Trix is calculated with a given N-day period as follows:
- Smooth prices (often closing prices) using an N-day exponential moving average (EMA).
- Smooth that series using another N-day EMA.
- Smooth a third time, using a further N-day EMA.
- Calculate the percentage difference between today's and yesterday's value in that final smoothed series.

Like any moving average, the triple EMA is just a smoothing of price data and, therefore, is trend-following. A rising or falling line is an uptrend or downtrend and Trix shows the slope of that line, so it's positive for a steady uptrend, negative for a downtrend, and a crossing through zero is a trend-change, i.e. a peak or trough in the underlying average.

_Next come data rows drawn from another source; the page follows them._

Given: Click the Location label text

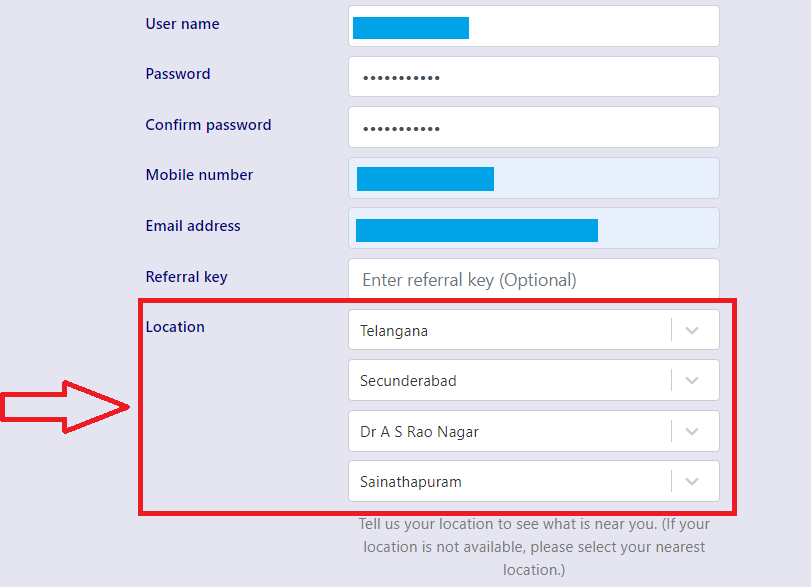Looking at the screenshot, I should (175, 327).
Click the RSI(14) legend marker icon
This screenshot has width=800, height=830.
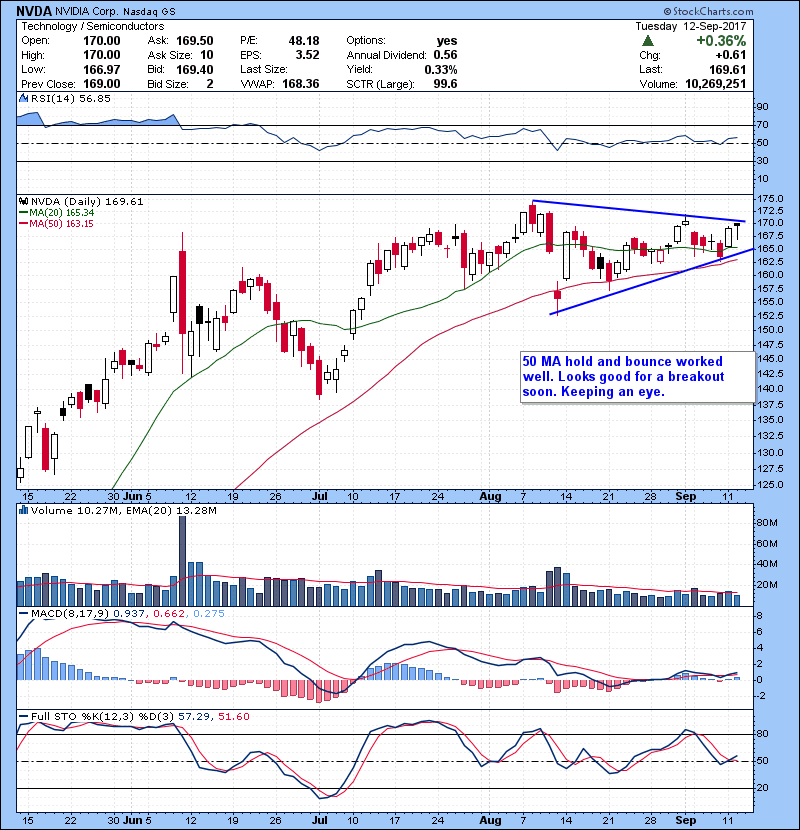[x=22, y=99]
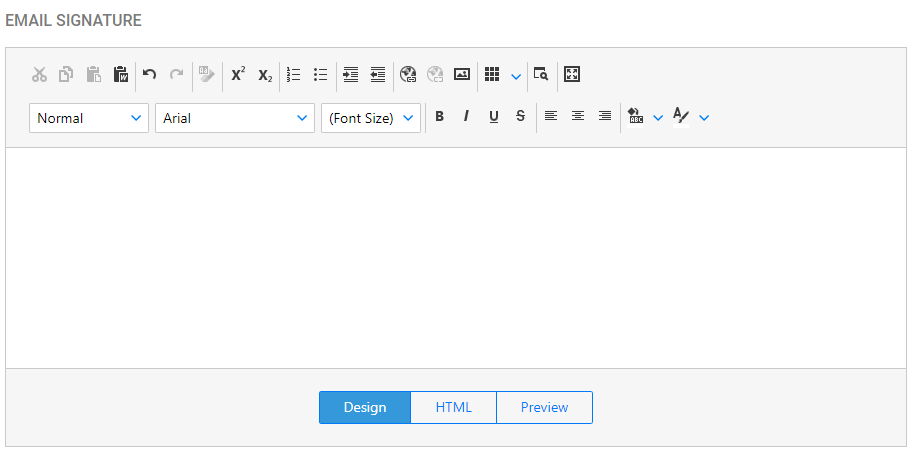This screenshot has width=916, height=454.
Task: Open the insert image icon
Action: (462, 74)
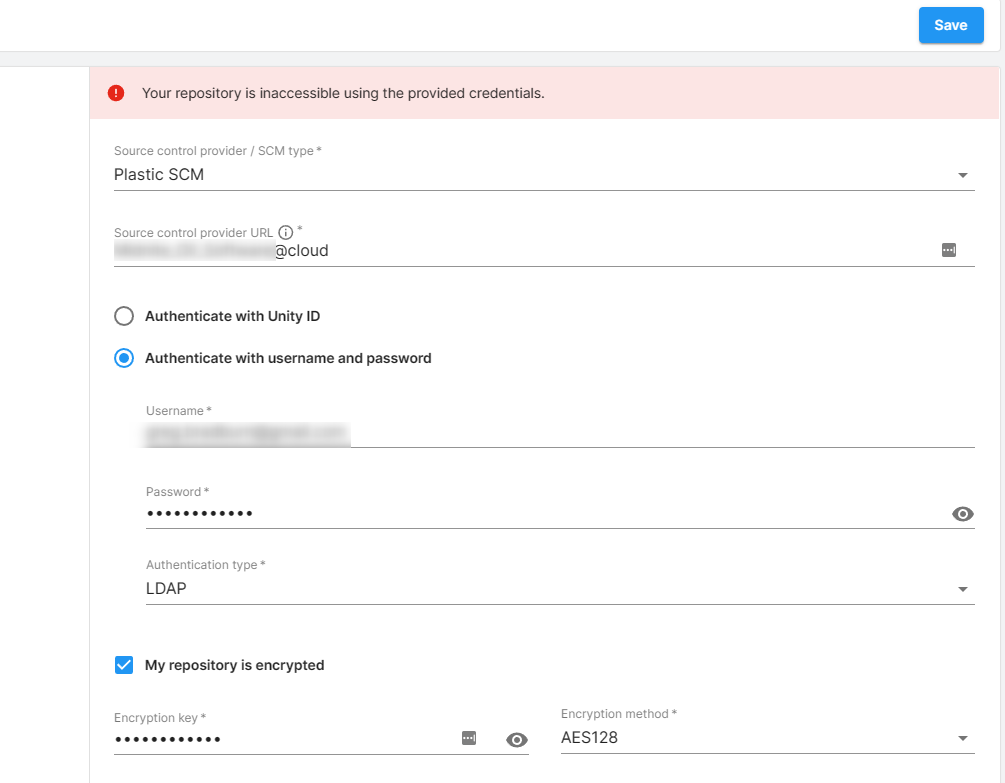This screenshot has height=783, width=1005.
Task: Show the password with the eye icon
Action: click(962, 514)
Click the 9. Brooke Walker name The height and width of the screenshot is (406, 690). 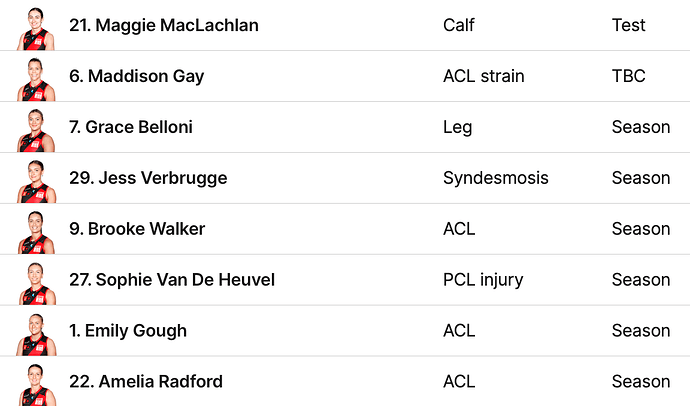(137, 229)
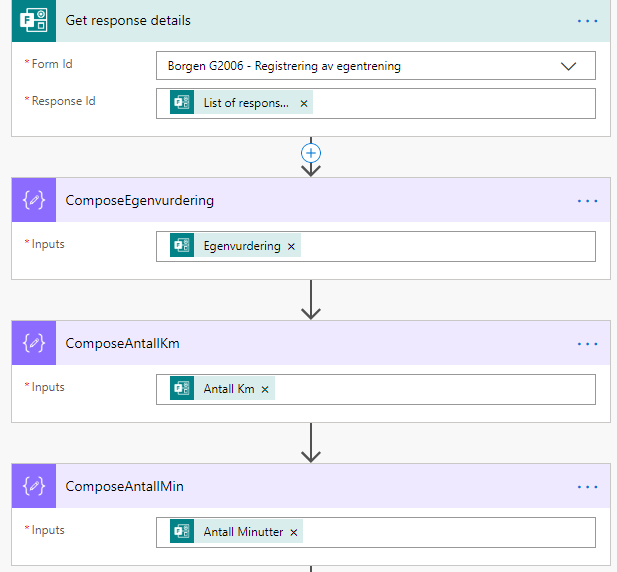
Task: Select the Antall Minutter dynamic content token
Action: (x=243, y=532)
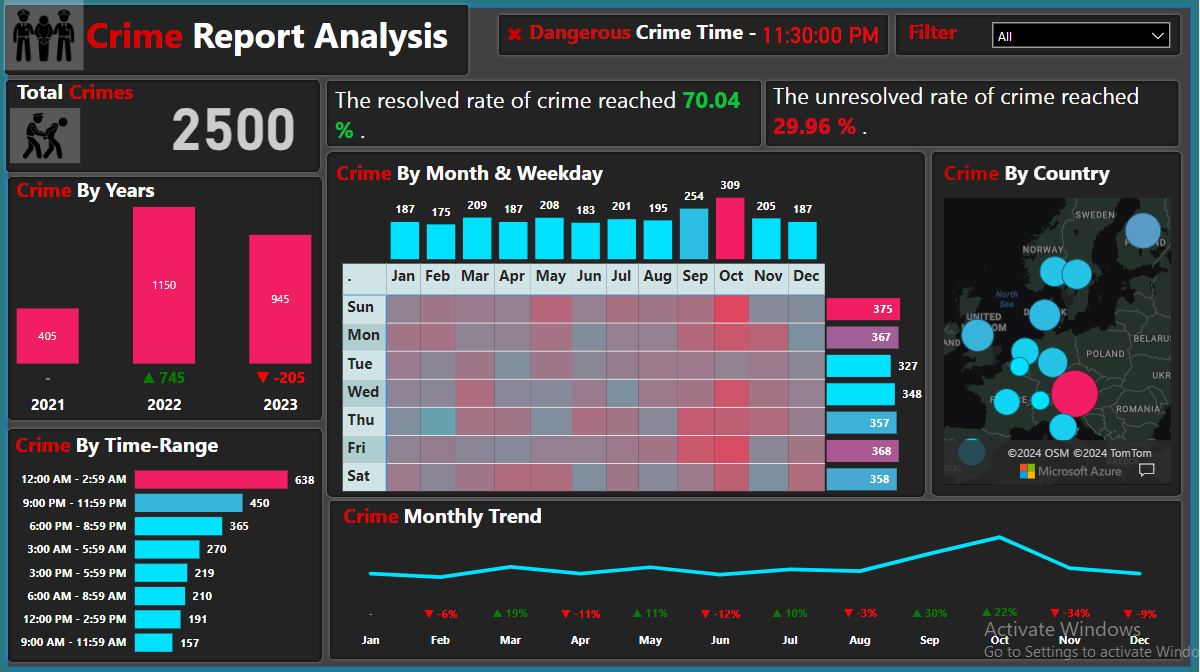The width and height of the screenshot is (1200, 672).
Task: Select the large pink bubble on map
Action: (x=1074, y=393)
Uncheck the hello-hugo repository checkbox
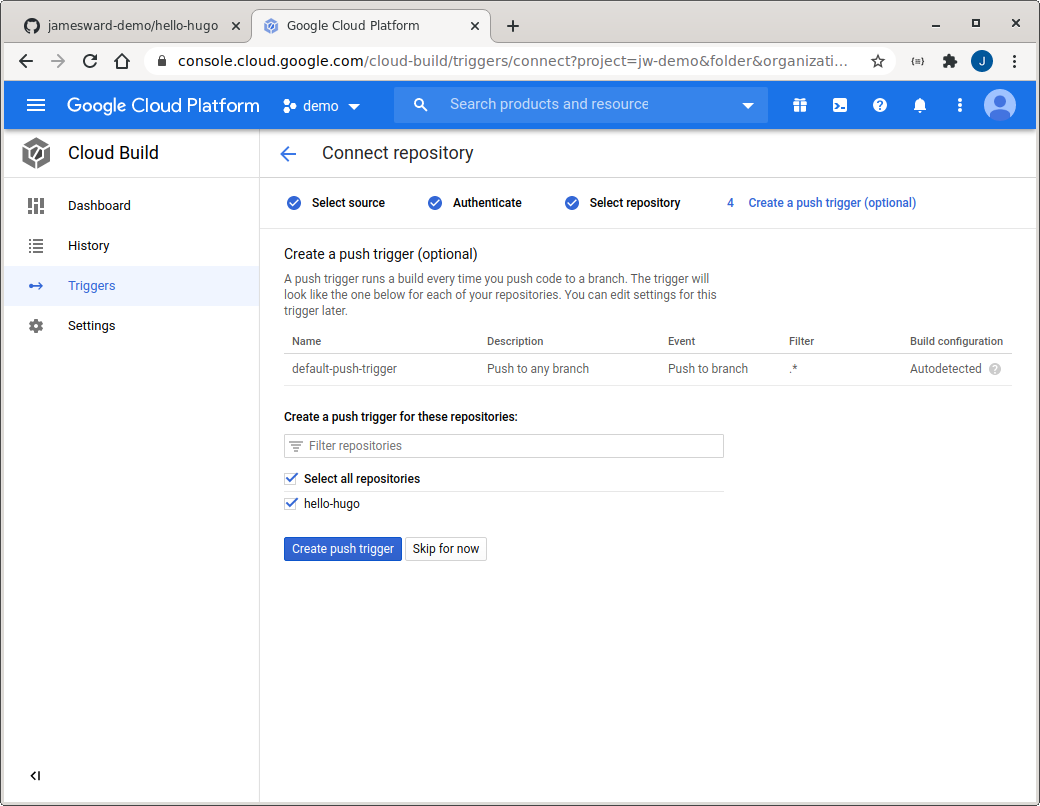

The triple-smoothed EMA is very different from a plain EMA. In a plain EMA the latest few days dominate and the EMA follows recent prices quite closely; however, applying it three times results in weightings spread much more broadly, and the weights for the latest few days are in fact smaller than those of days further past. The following graph shows the weightings for an N=10 triple EMA (most recent days at the left):

| Triple exponential moving average weightings, N=10 (percentage versus days ago) |

Note that the distribution's mode will lie with p_{N-2}'s weight, i.e. in the graph above p_{8} carries the highest weighting. An N of 1 is invalid.

The easiest way to calculate the triple EMA based on successive values is just to apply the EMA three times, creating single-, then double-, then triple-smoothed series. The triple EMA can also be expressed directly in terms of the prices as below, with $p_0$ today's close, $p_1$ yesterday's, etc., and with $f = 1 - {2\over N+1} = {N-1\over N+1}$ (as for a plain EMA):

 $TripleEMA_0 = (1-f)^3 (p_0 + 3fp_1 + 6f^2p_2 + 10f^3p_3 + \dots)$

The coefficients are the triangle numbers, n(n+1)/2. As f is less than 1, the powers $f^n$ decrease faster than the coefficients increase. At a certain point the magnitude of all remaining terms becomes negligible.